Alto y claro
José Antonio Carrizosa
Vox, un estado de ánimo
En estos días, mediado abril, a lo largo de más de veinte años que publico esta columna, más de una vez cae en Jueves Santo. Lógico es que me inspire esa celebración profundamente cristiana y entrañablemente arraigada en nuestras tradiciones y sentimientos más legítimos y populares. Pero también ha coincidido con el aniversario de la proclamación de la II República, que tanto reivindican algunos y hasta parecen añorar, aunque no la vivieron. Debieran reflexionar y considerar que, entre los muchos enemigos que tenía, los peores fueron los propios republicanos que no supieron defenderla.

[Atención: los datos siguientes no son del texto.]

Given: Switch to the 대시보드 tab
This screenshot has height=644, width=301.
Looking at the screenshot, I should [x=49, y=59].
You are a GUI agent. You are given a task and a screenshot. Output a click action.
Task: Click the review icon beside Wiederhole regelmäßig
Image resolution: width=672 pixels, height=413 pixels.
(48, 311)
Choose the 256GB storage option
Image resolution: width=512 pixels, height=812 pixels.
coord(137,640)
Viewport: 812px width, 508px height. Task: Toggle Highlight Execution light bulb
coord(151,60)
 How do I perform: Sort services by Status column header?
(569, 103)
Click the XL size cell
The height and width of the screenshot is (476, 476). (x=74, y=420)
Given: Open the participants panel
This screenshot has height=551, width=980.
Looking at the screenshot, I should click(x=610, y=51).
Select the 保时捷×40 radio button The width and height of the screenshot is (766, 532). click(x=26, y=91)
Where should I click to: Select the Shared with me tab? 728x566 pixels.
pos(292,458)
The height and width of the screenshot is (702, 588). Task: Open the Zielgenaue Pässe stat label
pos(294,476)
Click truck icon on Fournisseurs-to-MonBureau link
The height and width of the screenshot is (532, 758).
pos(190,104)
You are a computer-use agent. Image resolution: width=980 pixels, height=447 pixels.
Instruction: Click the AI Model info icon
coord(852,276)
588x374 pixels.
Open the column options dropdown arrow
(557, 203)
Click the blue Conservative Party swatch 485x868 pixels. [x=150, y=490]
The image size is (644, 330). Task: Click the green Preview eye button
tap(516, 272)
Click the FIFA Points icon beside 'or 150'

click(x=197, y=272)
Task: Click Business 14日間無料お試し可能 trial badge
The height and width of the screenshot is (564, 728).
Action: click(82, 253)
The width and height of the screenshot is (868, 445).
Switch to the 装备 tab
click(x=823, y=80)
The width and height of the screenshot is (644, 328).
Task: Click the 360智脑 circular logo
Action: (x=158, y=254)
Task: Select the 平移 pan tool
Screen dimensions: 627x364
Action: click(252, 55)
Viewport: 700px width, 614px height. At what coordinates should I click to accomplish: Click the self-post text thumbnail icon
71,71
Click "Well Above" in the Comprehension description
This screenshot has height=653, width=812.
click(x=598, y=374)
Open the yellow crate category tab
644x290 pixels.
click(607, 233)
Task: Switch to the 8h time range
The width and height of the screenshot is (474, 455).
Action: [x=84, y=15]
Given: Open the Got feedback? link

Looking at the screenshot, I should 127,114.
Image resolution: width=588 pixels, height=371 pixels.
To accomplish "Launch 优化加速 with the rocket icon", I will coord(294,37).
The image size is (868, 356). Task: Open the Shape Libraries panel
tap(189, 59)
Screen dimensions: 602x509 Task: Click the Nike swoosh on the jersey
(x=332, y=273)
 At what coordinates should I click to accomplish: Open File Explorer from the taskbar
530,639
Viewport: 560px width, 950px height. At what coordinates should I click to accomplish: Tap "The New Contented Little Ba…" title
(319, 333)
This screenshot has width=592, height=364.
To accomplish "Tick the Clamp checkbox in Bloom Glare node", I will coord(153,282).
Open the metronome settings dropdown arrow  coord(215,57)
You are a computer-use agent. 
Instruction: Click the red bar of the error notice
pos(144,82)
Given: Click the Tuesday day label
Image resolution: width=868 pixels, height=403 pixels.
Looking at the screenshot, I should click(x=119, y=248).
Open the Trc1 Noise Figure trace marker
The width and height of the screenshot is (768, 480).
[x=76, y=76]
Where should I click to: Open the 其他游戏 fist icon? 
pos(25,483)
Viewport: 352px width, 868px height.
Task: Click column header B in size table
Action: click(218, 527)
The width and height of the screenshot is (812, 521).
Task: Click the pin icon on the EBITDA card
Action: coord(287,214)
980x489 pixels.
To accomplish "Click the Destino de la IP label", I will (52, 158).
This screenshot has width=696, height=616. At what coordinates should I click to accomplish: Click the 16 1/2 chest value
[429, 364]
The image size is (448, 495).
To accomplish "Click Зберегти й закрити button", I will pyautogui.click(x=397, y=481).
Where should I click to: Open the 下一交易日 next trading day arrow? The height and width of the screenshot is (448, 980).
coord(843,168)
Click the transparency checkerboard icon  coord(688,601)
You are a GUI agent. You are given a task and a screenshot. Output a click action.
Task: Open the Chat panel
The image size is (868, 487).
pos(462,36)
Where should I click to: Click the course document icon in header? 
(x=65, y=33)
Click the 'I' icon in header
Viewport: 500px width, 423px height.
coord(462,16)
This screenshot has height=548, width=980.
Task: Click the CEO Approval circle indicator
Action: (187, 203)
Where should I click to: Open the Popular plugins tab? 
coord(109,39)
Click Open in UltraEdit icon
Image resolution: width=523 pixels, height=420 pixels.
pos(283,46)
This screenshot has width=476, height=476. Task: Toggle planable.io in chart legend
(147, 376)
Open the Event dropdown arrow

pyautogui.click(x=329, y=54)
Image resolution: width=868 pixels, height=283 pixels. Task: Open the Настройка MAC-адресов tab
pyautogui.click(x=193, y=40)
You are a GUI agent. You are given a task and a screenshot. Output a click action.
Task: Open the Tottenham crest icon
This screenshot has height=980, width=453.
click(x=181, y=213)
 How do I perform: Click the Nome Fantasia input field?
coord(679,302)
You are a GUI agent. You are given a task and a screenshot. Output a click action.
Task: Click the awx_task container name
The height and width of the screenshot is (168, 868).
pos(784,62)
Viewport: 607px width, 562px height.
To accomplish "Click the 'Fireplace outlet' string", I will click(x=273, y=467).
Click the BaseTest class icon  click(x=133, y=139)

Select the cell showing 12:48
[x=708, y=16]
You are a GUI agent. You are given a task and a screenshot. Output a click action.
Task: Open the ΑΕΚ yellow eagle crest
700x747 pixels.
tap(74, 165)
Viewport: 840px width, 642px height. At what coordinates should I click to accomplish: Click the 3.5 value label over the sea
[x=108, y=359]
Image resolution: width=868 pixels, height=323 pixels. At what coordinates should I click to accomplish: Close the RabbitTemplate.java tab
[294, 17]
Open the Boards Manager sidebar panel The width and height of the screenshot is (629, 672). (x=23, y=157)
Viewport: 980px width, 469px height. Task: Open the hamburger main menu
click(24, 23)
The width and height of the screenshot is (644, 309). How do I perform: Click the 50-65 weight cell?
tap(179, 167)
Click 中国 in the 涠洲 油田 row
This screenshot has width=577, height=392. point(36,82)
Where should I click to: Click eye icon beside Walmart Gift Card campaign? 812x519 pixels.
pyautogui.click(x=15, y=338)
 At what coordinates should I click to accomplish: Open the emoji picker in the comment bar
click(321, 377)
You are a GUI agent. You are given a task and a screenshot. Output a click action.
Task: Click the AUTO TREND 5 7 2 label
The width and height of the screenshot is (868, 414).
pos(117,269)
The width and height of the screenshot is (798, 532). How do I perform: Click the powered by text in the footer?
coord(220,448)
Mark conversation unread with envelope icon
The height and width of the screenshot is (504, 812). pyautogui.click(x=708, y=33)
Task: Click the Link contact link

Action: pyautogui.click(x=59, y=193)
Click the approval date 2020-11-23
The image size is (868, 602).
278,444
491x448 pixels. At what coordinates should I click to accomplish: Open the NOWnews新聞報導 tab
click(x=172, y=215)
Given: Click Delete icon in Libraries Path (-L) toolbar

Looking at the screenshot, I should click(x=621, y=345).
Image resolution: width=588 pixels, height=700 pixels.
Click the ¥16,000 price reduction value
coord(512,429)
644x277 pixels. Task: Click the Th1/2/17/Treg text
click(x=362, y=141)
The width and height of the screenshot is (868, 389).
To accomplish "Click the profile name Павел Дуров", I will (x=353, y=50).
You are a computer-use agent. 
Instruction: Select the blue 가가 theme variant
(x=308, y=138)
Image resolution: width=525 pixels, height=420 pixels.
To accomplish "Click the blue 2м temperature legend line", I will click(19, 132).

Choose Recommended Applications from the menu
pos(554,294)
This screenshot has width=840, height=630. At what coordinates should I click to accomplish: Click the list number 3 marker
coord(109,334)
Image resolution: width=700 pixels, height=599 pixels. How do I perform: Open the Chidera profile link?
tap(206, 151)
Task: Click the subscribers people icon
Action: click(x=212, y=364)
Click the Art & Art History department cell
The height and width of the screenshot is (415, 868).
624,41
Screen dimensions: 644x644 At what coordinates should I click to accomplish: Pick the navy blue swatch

En esta Semana Santa de incertidumbres, no sólo del tiempo, sino también por otras zozobras cotidianas, esta liturgia callejera que representa esta celebración pasionista me recuerda aquello que escribía Juan Eslava Galán, uno de nuestros más valiosos escritores actuales: los cristianos han convertido los antiguos ídolos en santos. El auténtico creyente no necesita de imágenes para mantener su fe y el venerable ejercicio de su devoción, pero nuestra singularidad religiosa, nuestra cultura y nuestra tradición han materializado esa arraigada creencia en efigies y representaciones artísticas que son objeto de culto y veneración. En este tiempo uno evoca siempre un libro, injustamente olvidado, de prosa fascinante, que puede cautivar a creyentes y no creyentes, Figuras de la Pasión del Señor, de Gabriel Miró, sobre los personajes del drama evangélico que se convierten en tallas escultóricas de sublime belleza en nuestros pasos procesionales. Al efecto recuerdo un pintor inolvidable, José María Franco, cuyas acuarelas sobre la Semana Santa de Huelva, se reprodujeron en un libro, Lo que vos queráis, Señor, en el que cada imagen es glosada por nuestros mejores poetas: Arias Montano, Juan Ramón Jiménez, Rogelio Buendía, Adriano del Valle, Xandro Valerio, Curro Garfias, Diego Díaz Hierro, Rafael Manzano, José Manuel de Lara, Antonio Salas Dabrio, Manuel Sánchez Tello, Francisco Pérez Gómez… y Juan de Mata Rodrigo Moro, pregonero de “todo lo bello y lo sublime”, como escribí y no me importa repetir, en la columna dedicada a tan hermosa publicación.
Del esplendor al éxtasis, la magia del barroco sobrecogedor, deslumbrante y emotivo. Que no nos cieguen sus brillos, ni el sentimentalismo supere al sentimiento que propende a la histérica bulla, a la frenética rebujina, al “cangrejeo” compulsivo… Ahora que el ateísmo parece haberse convertido en una religión predicada con un proselitismo vergonzante y que estamos hartándonos de tanta beatería laica, la Semana Santa brota pujante cada primavera para llenar las calles y las plazas, convirtiéndolas en liturgia urbana, solemne y sensible, de largos cortejos de penitentes, pasos de misterio y palios, reviviendo el drama sacro. Pero en esta sacralizada celebración que a tantos conmueve y recoge en reflexiones inmediatas, no es oro todo lo que reluce y ciertas sombras enrarecen la consideración del acontecimiento.